__JOB__: Pull out every line below that contains the string "Opetuspuheet".

__INPUT MATERIAL__:

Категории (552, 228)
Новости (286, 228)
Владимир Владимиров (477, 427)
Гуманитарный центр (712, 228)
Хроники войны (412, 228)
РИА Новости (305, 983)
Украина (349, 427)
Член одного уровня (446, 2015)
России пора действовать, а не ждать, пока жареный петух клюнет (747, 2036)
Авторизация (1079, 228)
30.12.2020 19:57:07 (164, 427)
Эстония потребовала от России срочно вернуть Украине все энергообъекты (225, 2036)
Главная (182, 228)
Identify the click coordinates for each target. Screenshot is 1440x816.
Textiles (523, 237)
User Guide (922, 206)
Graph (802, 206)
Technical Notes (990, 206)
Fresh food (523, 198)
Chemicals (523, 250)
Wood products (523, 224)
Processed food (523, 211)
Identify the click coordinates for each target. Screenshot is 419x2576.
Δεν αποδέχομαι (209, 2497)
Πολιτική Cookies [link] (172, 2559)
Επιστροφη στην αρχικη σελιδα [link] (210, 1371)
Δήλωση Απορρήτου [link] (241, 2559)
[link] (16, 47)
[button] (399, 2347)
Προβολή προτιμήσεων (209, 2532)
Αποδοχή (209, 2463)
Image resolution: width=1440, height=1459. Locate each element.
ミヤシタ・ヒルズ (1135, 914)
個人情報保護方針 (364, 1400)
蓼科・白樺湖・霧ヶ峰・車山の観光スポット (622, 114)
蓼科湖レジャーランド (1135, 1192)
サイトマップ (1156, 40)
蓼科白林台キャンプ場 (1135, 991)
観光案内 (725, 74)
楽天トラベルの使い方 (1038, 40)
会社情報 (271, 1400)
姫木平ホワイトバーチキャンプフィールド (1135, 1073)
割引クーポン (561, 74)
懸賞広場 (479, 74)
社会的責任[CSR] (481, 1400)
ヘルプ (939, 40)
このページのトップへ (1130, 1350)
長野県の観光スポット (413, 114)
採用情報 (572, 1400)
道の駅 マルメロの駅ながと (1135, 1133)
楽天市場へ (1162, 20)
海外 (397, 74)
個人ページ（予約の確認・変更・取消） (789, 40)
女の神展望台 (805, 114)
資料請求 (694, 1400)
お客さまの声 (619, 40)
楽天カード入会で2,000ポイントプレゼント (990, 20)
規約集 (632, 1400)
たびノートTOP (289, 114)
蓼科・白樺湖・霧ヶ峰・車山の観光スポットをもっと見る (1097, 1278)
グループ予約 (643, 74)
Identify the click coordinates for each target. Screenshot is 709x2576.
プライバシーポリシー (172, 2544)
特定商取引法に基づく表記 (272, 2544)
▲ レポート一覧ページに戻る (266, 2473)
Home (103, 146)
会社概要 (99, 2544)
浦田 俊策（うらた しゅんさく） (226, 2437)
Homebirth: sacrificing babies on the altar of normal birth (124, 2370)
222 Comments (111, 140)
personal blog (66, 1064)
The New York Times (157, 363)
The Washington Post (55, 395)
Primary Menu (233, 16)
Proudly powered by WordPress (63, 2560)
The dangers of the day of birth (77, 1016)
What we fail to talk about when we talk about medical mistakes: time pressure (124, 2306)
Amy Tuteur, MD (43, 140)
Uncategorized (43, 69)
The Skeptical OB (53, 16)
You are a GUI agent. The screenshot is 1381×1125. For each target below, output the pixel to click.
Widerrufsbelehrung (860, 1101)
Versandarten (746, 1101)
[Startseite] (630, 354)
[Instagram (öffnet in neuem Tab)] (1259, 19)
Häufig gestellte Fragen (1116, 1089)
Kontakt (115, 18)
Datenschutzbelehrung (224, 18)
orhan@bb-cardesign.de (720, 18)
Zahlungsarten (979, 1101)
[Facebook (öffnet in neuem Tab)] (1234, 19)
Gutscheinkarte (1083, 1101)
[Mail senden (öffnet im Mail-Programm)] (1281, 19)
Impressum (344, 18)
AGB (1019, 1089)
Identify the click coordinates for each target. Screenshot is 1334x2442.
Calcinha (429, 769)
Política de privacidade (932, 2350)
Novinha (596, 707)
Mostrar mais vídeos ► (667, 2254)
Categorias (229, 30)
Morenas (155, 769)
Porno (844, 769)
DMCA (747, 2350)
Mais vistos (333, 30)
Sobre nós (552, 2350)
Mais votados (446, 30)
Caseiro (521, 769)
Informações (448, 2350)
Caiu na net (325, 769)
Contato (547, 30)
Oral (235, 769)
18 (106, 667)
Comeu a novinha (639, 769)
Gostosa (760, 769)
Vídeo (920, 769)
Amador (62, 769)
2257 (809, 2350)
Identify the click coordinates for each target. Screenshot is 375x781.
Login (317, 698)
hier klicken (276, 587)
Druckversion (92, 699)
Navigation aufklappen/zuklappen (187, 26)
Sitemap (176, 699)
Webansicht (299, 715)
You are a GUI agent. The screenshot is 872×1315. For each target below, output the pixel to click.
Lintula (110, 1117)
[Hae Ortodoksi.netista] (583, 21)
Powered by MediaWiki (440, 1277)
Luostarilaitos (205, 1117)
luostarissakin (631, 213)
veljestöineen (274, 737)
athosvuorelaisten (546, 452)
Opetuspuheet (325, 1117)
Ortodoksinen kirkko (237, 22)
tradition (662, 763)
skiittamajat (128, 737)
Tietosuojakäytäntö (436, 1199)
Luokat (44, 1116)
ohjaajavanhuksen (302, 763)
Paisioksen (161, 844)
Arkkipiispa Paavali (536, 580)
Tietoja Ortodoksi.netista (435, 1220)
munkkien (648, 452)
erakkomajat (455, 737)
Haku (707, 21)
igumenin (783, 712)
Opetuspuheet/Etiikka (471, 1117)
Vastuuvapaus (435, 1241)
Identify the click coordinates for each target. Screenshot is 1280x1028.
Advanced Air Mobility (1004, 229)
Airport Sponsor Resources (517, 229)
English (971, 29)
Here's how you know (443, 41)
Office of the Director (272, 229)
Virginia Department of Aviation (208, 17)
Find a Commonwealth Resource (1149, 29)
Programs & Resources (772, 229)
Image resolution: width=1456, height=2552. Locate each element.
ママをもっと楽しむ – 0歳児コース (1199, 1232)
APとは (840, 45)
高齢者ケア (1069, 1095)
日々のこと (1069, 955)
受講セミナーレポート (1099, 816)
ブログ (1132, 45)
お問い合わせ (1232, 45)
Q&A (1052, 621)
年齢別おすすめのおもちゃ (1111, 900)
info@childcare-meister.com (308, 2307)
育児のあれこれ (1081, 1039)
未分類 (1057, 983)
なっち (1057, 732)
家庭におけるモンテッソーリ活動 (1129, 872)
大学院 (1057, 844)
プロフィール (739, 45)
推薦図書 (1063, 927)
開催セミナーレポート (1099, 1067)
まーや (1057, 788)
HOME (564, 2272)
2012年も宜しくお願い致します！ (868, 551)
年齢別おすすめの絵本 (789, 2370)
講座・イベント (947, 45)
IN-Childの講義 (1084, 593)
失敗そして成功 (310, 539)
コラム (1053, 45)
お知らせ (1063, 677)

__SOLUTION TO THIS TASK__:
Opetuspuheet (325, 1117)
Opetuspuheet/Etiikka (471, 1117)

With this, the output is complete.